Mr. Bisping said most carriers are upgrading wash facilities, but separate wash stations aren’t always open, which complicates shipments under the new FSMA rules. More inventory is moving by rail as a result, he said. Grain Craft has increased the number of dedicated trucks and adjusted wash cycles. There are stricter audits at the mill level, and previous content has to be checked among other added requirements.
Both trucks and railroads are affected because there is a lot of rail-truck transfer, Mr. Bisping said. “Grain Craft has, and will, continue to utilize newer cars to avoid risk of contamination.”
“This is all good,” Mr. Bisping said, “but eventually it will drive costs up. It’s not an insurmountable change. We just have to adjust to it.”
The new rule went into effect April 6 for large companies, and not all the details have been worked out by the F.D.A., which leads to uncertainty for carriers and shippers.

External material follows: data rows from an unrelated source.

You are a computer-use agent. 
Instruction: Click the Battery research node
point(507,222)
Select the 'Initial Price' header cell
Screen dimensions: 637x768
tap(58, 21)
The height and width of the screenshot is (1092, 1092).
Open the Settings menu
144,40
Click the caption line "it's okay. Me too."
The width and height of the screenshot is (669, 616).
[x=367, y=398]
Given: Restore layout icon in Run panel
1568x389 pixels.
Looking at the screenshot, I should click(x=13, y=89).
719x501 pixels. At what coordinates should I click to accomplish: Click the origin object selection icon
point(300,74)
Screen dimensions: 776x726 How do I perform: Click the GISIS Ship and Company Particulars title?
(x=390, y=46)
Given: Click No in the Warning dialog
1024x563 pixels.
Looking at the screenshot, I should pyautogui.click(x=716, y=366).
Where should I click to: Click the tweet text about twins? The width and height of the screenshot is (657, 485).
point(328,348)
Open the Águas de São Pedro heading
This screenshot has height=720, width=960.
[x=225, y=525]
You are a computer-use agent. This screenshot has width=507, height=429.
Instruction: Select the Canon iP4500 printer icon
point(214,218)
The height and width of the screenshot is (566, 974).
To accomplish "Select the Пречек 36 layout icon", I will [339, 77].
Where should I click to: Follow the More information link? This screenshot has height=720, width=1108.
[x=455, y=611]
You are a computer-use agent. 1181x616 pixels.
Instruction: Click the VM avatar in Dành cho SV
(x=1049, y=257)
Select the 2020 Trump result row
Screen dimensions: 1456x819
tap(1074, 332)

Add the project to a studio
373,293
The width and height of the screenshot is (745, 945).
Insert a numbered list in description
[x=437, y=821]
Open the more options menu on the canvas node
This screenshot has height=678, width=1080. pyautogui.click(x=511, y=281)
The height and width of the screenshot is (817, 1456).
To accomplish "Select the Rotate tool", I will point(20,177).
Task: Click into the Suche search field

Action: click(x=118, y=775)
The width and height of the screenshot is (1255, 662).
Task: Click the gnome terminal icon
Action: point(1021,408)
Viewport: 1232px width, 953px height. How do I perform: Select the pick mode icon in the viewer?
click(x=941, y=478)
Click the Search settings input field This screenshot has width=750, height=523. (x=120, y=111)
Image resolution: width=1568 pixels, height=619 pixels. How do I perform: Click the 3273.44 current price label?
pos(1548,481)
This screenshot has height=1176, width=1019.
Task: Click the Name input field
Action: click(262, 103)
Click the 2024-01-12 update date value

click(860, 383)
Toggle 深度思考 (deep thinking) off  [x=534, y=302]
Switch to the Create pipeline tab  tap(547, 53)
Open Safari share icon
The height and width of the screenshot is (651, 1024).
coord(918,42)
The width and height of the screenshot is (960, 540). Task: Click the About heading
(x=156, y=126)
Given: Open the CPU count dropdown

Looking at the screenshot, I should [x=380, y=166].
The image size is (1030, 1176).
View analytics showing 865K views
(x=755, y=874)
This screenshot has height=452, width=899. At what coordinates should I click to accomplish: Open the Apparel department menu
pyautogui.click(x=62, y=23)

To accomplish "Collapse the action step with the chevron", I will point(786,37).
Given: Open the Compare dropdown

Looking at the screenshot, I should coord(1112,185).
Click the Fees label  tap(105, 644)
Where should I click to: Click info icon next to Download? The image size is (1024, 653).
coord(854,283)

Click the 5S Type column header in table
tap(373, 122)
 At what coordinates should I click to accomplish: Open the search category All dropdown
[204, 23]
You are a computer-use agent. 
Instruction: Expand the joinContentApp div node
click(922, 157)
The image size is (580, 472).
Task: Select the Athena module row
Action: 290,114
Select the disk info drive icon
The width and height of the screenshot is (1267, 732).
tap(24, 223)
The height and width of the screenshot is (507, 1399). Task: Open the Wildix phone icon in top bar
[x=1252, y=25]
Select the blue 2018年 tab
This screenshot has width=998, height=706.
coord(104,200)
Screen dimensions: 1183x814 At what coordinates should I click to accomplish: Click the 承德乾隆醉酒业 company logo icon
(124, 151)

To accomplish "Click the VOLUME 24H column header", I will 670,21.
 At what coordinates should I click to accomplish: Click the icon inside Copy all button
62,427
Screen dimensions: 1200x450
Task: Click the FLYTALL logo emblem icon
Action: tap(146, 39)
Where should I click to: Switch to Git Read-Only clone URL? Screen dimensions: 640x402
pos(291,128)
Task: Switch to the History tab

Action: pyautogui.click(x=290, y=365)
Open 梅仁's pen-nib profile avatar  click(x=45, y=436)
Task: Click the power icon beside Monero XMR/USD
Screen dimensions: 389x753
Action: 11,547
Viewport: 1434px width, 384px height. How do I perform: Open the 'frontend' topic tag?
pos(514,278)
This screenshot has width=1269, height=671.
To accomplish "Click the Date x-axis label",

The National Grain and Feed Association, along with the National Oilseed Processors Association and the North American Millers’ Association and other members of the industry, including rail and trucking companies, met April 5 with the F.D.A. on the issue. The industry delegation expressed concerns that there was no requirement for rail or truck carriers to provide information on the last load hauled or the previous clean-out unless the carriers signed a written agreement with the shipper or receiver requiring them to provide such information.
During the meeting the A.A.R. said Class I rail carriers were working to develop a portal through which shippers could access information on the last three loads hauled in the cars being used, and said it would engage further with the grain industry on implementation and costs.
“Both A.A.R. and A.T.A. conceded that industry standards currently do not exist regarding what constitutes various types of conveyance cleanout, nor are records kept of when those conveyance cleanouts occur,” the N.G.F.A. said.
The rail and trucking industries agreed to join a new industry working group to develop best practices needed to comply with the new FSMA rules. At the same time, F.D.A. inspections and enforcement still are months away, the N.G.F.A. said, with training of inspectors yet to be completed, although “such inspector training has been delayed and currently there is no timetable for doing so.”
Finally, all modes of transportation are facing higher fuel costs as crude oil prices have been hovering a couple dollars on either side of $50 a barrel in 2017, compared with about $40 a barrel at the same time last year, although prices took a jump to the mid to upper $40s in May 2016.
The U.S. average on-highway diesel fuel price was $2.60 a gallon the week of April 24, up 18% from a year earlier, according to the Energy Information Administration of the U.S. Department of Energy. The average price is used by both trucking companies and railroads in setting fuel surcharges.